S 4.377 Checking the Mac OS X signatures

Initiation responsibility: Head of IT, IT Security Officer

Implementation responsibility: Administrator

In Mac OS X 10.5 and higher, every executable operating system component is digitally signed by Apple. Third party manufacturers are also requested to sign their own programs. If any change is made to a signed program, for example, by malware, the signature becomes invalid. Therefore, if a new program is used, its signature must be checked. If no signature information is available the program should at least be checked by means of a virus protection program. To check the validity of a signature Apple uses a public key infrastructure, similar to the one used for HTTPS websites.

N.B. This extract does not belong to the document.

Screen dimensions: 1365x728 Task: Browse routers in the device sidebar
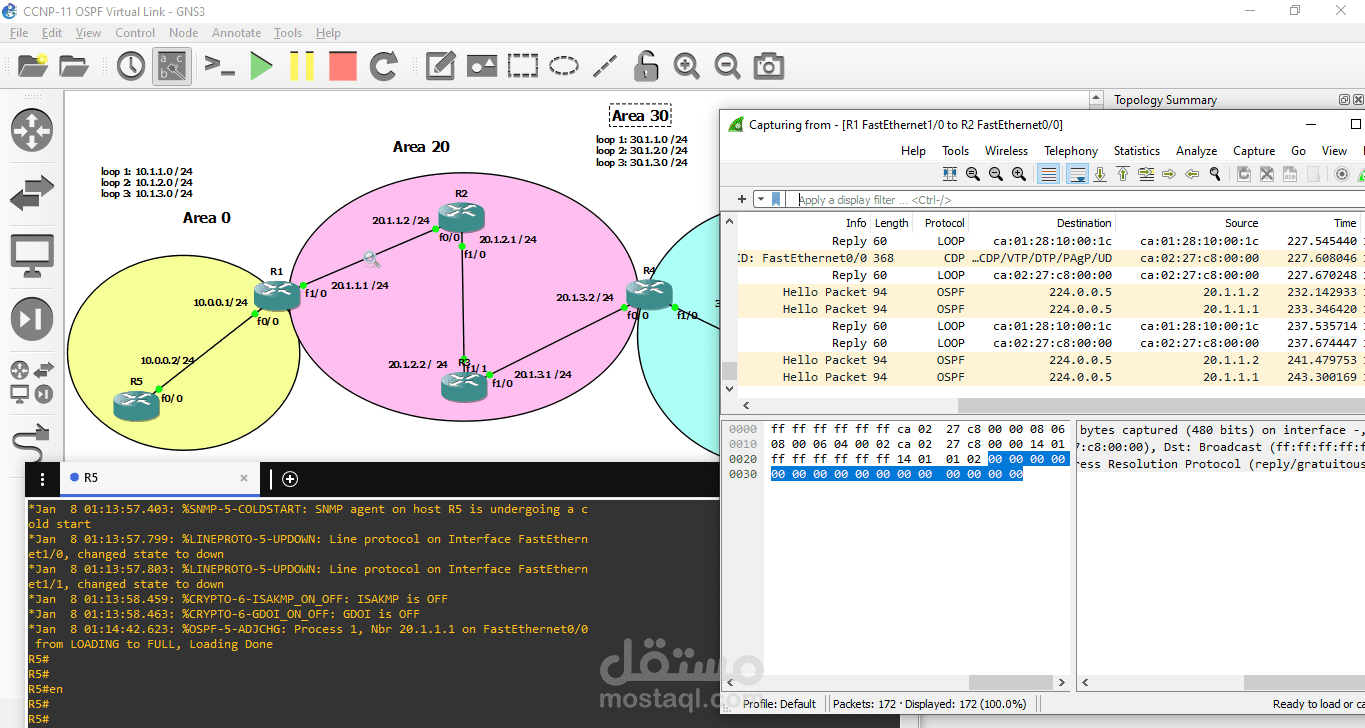pyautogui.click(x=32, y=131)
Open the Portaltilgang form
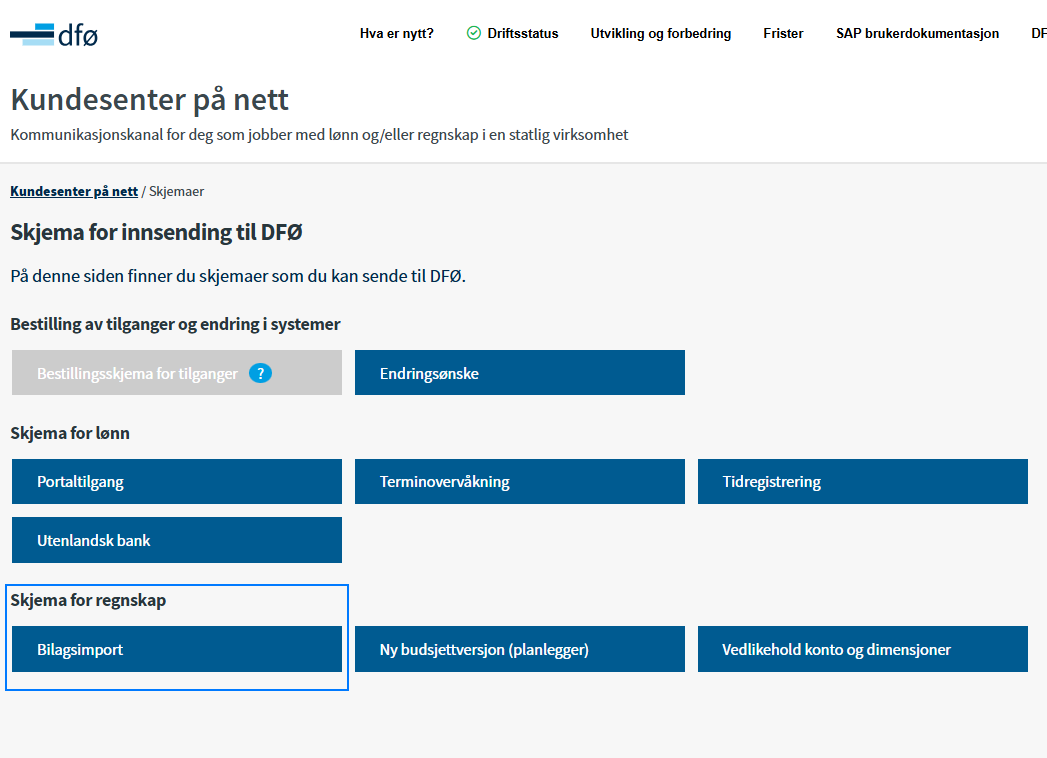 (177, 482)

The administrators should be trained in the use of the command "codesign" to be able to perform a one-off signature check for every new program.

Whether a program has a valid signature can be checked by entering the following command in the line command:

codesign --verify --verbose /path/to_file/file name.app

If the signature is valid the file complies with the original distributed by the manufacturer and has not been changed. In this way, any manipulation on the transmission route can be excluded.

Signatures are also used for reliable recognition of programs. This ensures that the corresponding settings in the "Parent Control", the firewall and the key chain apply to these programs.

Review questions:

• Are the digital signatures of Mac OS X applications checked prior to installation?